## Try it:
Copy out the data word for word. The images are not part of the copy.

## Data in this exercise:
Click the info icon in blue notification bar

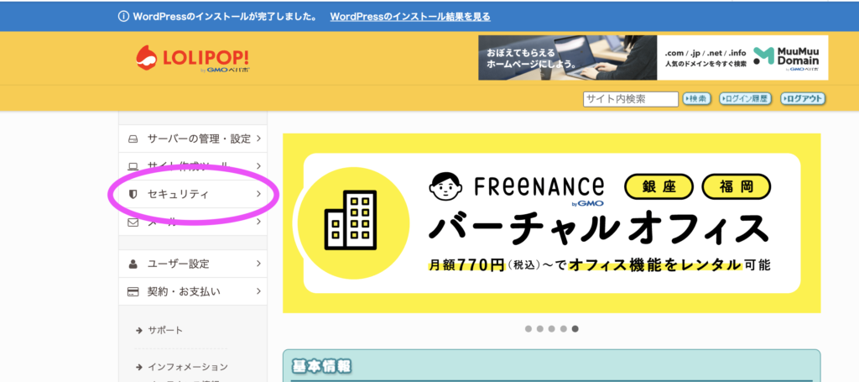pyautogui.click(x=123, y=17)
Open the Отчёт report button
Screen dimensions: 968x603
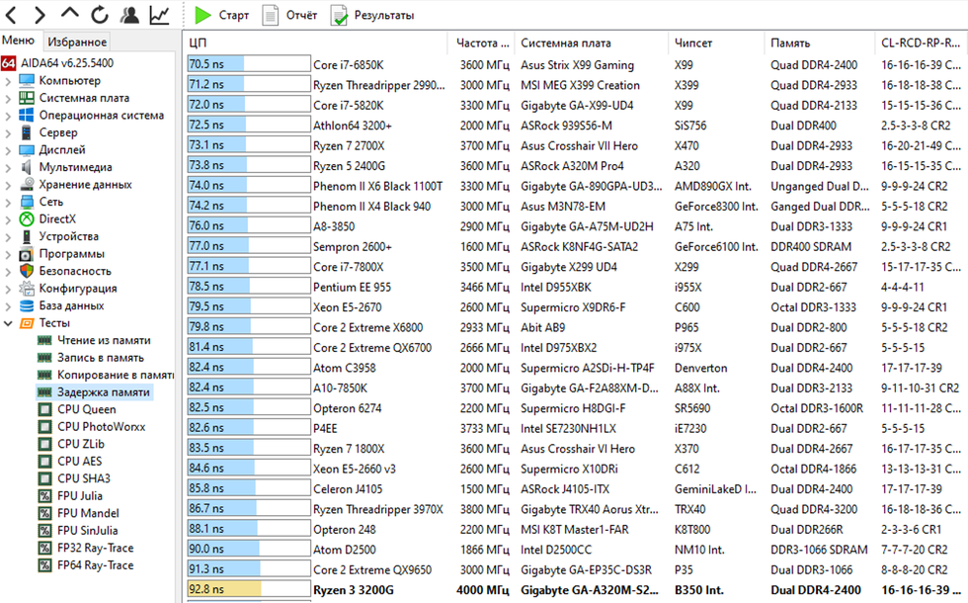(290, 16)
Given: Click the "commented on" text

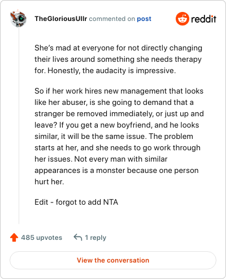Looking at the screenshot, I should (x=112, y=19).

## Answer to the exercise:
Click the info icon in blue notification bar

pyautogui.click(x=123, y=17)
Open the Отчёт report button
Screen dimensions: 968x603
(290, 16)
Given: Click the "commented on" text

Looking at the screenshot, I should (x=112, y=19).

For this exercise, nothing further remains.